As OB/GYNs educate their patients on regular screenings for breast cancer and reproductive cancers, they must not neglect a key segment of their patient base: transgender individuals. According to a 2016 report by the Williams Institute, about 0.6 percent of adults in the United States identify as transgender. As that number increases, gynecologists should expect to encounter trans patients in their practice.
Trans gynecology patients can include transmasculine people (an umbrella term for those who were assigned female at birth but identify as male), transfeminine people (an umbrella term for those who were assigned male at birth but identify as female) and nonbinary people (those who identify as neither exclusively male or female, or identify as a combination of both). Individual patients might use more specific terminology such as trans woman, agender or genderqueer.
Overall, transgender people are vastly underrepresented in medical research. However, some studies do suggest that transmasculine patients may be at an increased risk for certain cancers and at a decreased risk for others. Understanding these risks can help guide your approach to routine screenings.
Here's how clinicians can honor the unique needs of gender-diverse patients while screening them for breast cancer and gynecologic concerns.
Breast Cancer Risk in Transgender Patients
The risk of breast cancer can vary among transgender people, according to a 2019 large cohort study published in the British Medical Journal. This study found an increased risk of breast cancer in trans women compared with cisgender men, and a lower risk of breast cancer in trans men compared with cisgender women. In trans women, the risk of breast cancer increased 46-fold during a median 18 years of hormone treatment. For trans women, hormone treatment is a long-term, often lifelong regimen that usually includes antiandrogens and estrogens.
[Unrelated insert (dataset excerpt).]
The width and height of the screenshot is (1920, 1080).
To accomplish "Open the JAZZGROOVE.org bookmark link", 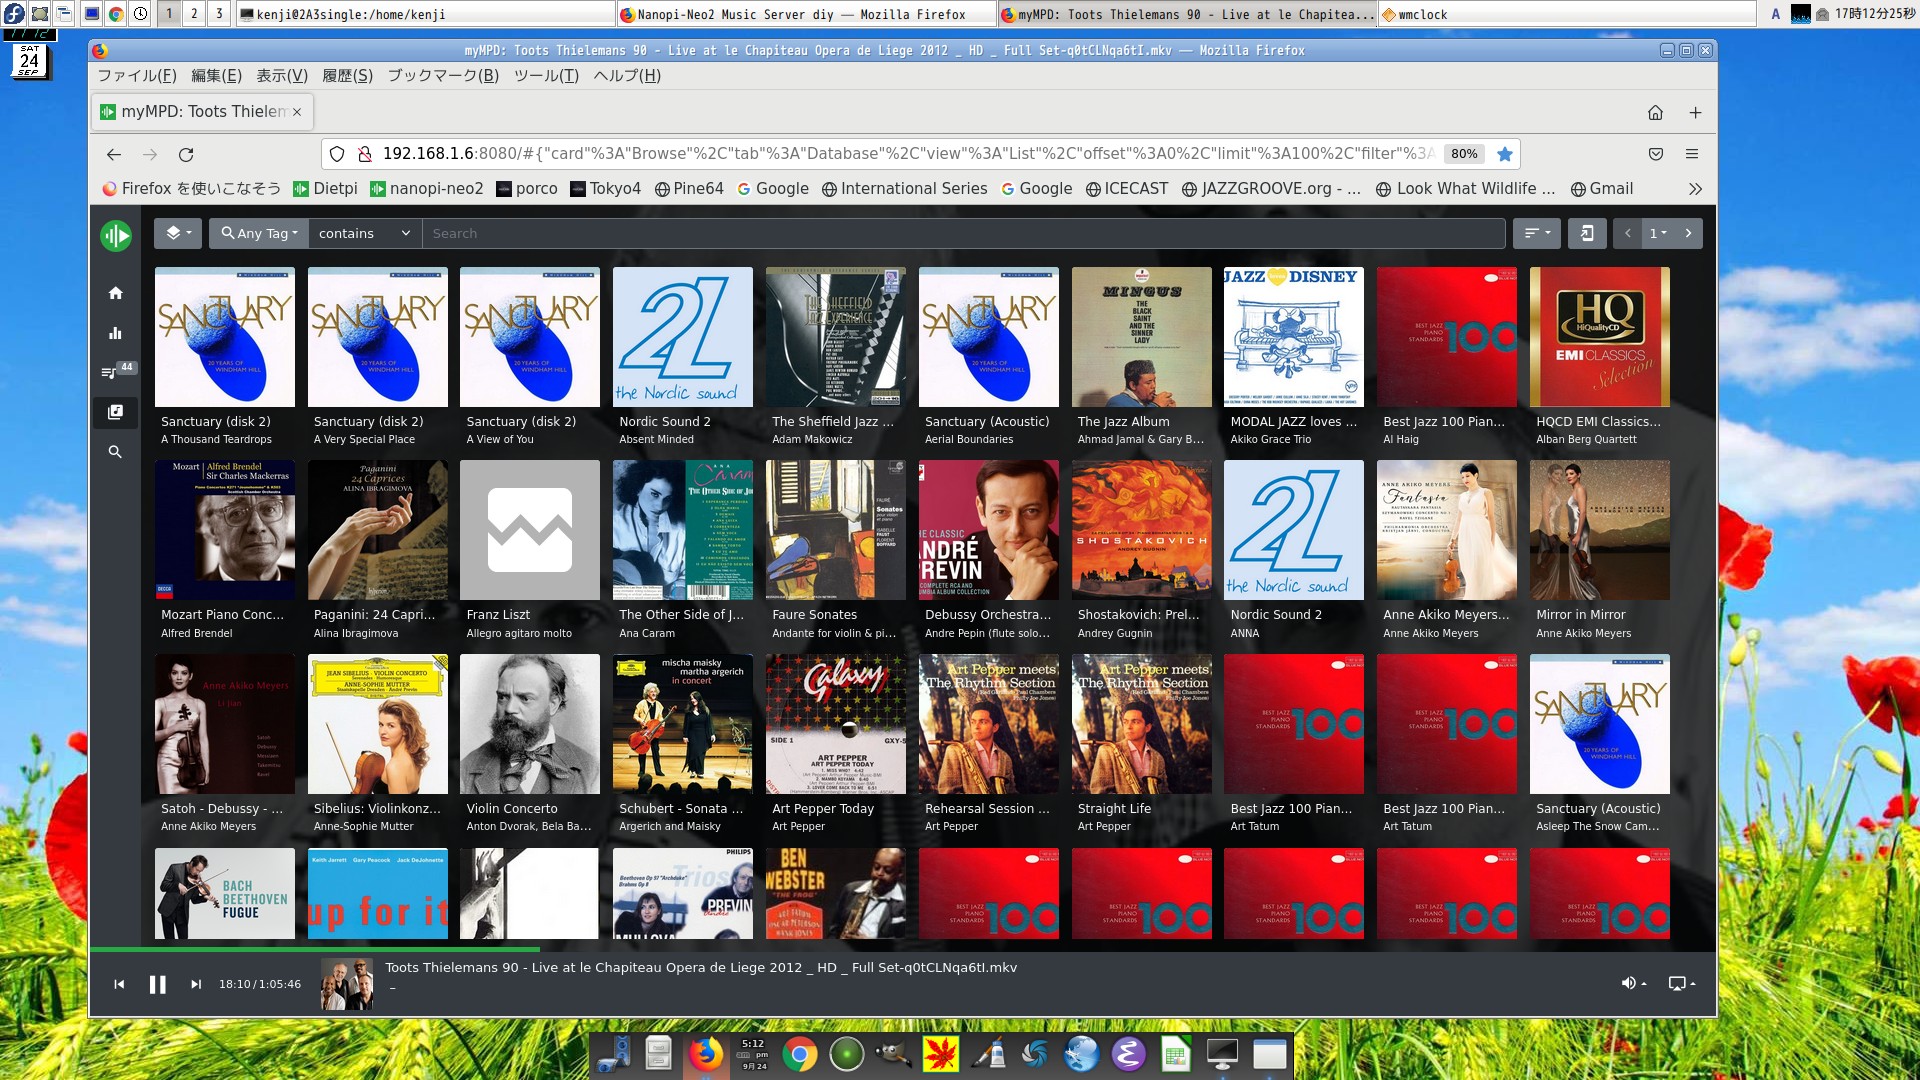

The study's authors concluded that breast cancer screening guidelines for cisgender women can also apply to transgender people who use gender-affirming hormone treatment and have or retain breast tissue. Clinicians should discuss the risks of breast cancer with trans female and trans male patients as rigorously as they would with cisgender female patients.
Endometrial and Ovarian Cancer in Trans Men
Although research on the risk of endometrial cancer in transgender men is sparse, a study in Reproductive Medicine Online suggests that nearly half of trans men who use gender-affirming testosterone but still have a uterus experience endometrial atrophy. This atrophy is similar in nature to that found in postmenopausal women, according to the University of California at San Francisco (UCSF) Transgender Care center.
For this reason, as well as a "lack of cultural competency" among OB/GYN providers who treat trans men, the UCSF Transgender Care center advises against routine screening for endometrial cancer in amenorrheic transmasculine patients who use testosterone and retain a uterus. Patients who experience unexplained vaginal bleeding, however, should contact their physician for further examination.
Despite some case reports of ovarian cancer among transgender men, there is currently no evidence to support an increased risk of this disease in trans men who use testosterone. Gynecologists should follow the same ovarian cancer counseling and screening recommendations for transgender men and transmasculine patients that they would for cisgender women.
Ultrasound for Transmasculine and Nonbinary Patients
The use of transvaginal ultrasound can aid in the diagnosis of unexplained vaginal bleeding, endometrial cancer and ovarian cancer. However, a transvaginal exam can be traumatic for transmasculine and nonbinary patients who experience gender dysphoria. If you believe an examination is warranted, it is important to talk to your patient beforehand about the possible benefits of an exam and explain what to expect to assuage any anxiety.
For transmasculine patients who decline to undergo transvaginal examination — or who undergo vaginectomy but retain one or more ovaries — transrectal or transabdominal ultrasound can be an acceptable option for pelvic imaging, according to the UCSF Transgender Care center. Patients with severe dysphoria may find that relaxation techniques and antianxiety medication ease distress during exams.
Honest and open communication is key when discussing the risks of reproductive or breast cancer with trans patients. Let your patient lead the discussion regarding pronouns, anatomical terminology and comfortable screening options for their body. From screening to treatment, ensure they understand each step and ultimately feel comfortable and respected in your care.